Rory Stewart calls for urgent funding on visit to Ebola-hit region in DRC

International Development Secretary Rory Stewart has called on other countries to urgently help deal with the ongoing, deadly Ebola outbreak in the Democratic Republic of Congo (DRC) during a visit to the country.

The outbreak – the world’s second worst ever – has killed over 1,600 people in the North Kivu and Ituri provinces in eastern DRC, since it started in August last year.

During his visit, the Secretary of State talked to Ebola survivors and saw how current patients were receiving treatment in a UK aid funded clinic in Katwa, near the city of Butembo.

He also saw close contacts of Ebola patients receiving a vaccination, which funding from the Department for International Development (DFID) has helped to develop.

More than 150,000 people in the DRC and neighbouring countries have so far received the vaccine during the current outbreak.

The UK and the US are among the biggest donors to the crisis, which is the first major Ebola outbreak to take place in a conflict zone anywhere in the world, with armed groups operating in the region hampering response efforts.

But the International Development Secretary now wants other G7 members to step up to help meet the funding shortfall which the World Health Organization (WHO) and other partners face as they try to contain the disease.

He raised the issue with the development ministers of the G7 countries at a summit in Paris last Thursday (July 4), before flying out to the DRC to see first-hand the devastating impact of the lethal disease.

He called on France, Japan and others to offer more financial support and will continue to push for further funding from other countries in meetings across Europe in the coming weeks.

The Secretary of State said during his visit to Butembo and Katwa on Saturday (July 6):

“We are on the edge with this crisis. We keep pulling it back from the brink but it is very dangerous. My visit to eastern DRC has only reinforced my view about just how urgent our response to this crisis must be. This is very, very real.

“We are essentially chasing Ebola – one of the world’s most deadly diseases – around an area overrun by armed groups. We are struggling to keep up with it.

“DFID has funded the development of a vaccine which is helping to contain this. But one of the major reasons I went to the G7 development ministers meeting in Paris last week was to get other countries, like France, Japan and others to step up and provide more funding.

“There is a real danger, that if we lose control of this outbreak, it could spread beyond DRC’s borders to the wider region and the wider world. Diseases like Ebola have no respect for borders and are a threat to us all.

“This has to be dealt with. We have to grip this. If we don’t we are facing not just needless horrifying suffering here in DRC, but also the possibility of this disease spreading further afield.”

It was the Secretary of State’s first visit to Africa since becoming International Development Secretary in May, and the first visit to DRC by a Cabinet Minister since William Hague visited as Foreign Secretary in 2013.

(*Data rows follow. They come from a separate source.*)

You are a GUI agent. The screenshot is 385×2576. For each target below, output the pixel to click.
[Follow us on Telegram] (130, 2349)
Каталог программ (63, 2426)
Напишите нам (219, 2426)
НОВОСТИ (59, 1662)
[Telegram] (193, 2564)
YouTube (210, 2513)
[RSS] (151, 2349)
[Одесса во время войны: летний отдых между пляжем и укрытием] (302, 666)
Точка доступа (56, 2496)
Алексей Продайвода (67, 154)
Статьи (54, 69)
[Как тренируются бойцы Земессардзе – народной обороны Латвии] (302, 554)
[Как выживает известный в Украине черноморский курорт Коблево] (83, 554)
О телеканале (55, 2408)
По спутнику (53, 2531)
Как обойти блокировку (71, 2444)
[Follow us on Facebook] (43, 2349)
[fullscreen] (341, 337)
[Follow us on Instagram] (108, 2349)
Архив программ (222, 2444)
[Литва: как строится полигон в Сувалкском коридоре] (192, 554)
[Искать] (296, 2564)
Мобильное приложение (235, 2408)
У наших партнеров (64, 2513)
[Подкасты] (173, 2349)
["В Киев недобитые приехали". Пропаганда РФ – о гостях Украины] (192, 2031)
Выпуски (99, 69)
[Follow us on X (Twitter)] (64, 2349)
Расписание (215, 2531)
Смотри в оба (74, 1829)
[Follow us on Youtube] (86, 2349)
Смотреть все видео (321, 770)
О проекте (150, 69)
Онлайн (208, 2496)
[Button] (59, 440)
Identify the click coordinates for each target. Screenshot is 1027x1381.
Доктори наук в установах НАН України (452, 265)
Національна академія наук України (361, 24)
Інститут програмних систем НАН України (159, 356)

On Friday (July 5), the International Development Secretary visited Goma, a city in DRC, which borders Rwanda.

No Ebola cases have appeared so far in Goma during the current outbreak and preventative measures funded by UK aid are in place to try to stop it from spreading there.

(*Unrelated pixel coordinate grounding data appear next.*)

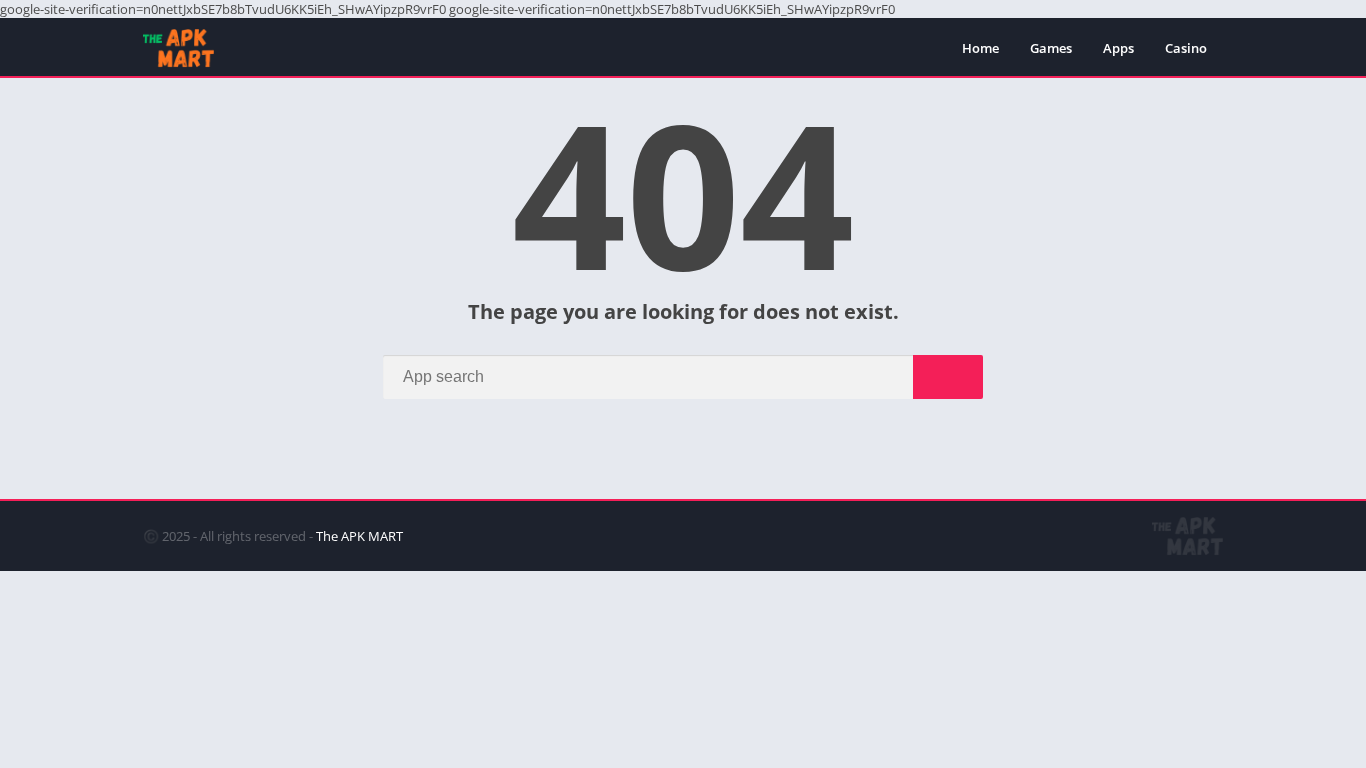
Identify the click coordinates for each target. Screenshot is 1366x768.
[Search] (948, 377)
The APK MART (359, 536)
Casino (1186, 48)
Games (1051, 48)
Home (980, 48)
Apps (1118, 48)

The Secretary of State saw how the International Organization for Migration is working with the government of the DRC to improve screening at the border.

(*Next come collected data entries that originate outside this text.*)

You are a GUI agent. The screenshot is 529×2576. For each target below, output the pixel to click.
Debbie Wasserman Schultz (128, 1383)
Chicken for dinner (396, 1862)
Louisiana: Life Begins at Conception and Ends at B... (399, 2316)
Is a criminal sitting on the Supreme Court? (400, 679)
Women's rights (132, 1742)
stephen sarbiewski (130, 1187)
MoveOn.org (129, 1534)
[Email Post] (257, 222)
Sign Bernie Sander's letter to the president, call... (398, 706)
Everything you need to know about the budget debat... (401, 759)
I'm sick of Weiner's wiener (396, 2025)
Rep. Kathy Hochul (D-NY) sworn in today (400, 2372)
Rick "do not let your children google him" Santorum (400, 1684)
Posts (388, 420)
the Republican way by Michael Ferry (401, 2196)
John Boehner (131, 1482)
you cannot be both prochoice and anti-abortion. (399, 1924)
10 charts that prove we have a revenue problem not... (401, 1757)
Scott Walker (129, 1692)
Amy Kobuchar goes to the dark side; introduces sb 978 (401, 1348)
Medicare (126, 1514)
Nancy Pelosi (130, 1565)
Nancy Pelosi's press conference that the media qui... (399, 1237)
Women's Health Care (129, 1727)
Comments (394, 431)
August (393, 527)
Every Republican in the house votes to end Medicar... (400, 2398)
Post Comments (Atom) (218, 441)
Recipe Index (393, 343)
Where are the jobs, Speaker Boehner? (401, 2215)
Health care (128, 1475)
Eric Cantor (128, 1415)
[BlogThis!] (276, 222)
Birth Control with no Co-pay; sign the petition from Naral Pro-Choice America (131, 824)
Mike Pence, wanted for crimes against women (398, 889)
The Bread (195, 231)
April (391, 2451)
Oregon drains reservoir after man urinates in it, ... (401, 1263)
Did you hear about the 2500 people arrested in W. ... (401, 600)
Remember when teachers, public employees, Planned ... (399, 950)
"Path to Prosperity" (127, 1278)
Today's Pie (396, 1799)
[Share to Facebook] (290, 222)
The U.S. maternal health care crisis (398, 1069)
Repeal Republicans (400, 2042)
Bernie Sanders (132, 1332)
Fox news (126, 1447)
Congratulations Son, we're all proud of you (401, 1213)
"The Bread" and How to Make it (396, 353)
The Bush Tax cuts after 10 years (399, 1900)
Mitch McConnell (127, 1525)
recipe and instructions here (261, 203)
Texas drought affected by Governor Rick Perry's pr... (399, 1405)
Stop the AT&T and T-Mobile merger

This includes taking the temperature of everyone who crosses the border using an infrared device held up to the forehead. 

As well as helping to develop the Ebola vaccine, the UK has provided funding to partners on the ground including the WHO, UNICEF and the International Federation of Red Cross (IRFC) and Red Crescent Societies.

The UK is also the largest donor when it comes to helping neighbouring countries better prepare for potential spread outside the DRC. This includes through the vaccination and training of health workers, as well as raising awareness of the disease and its effects.

It has also deployed experts from the UK Public Health Rapid Support Team to the DRC.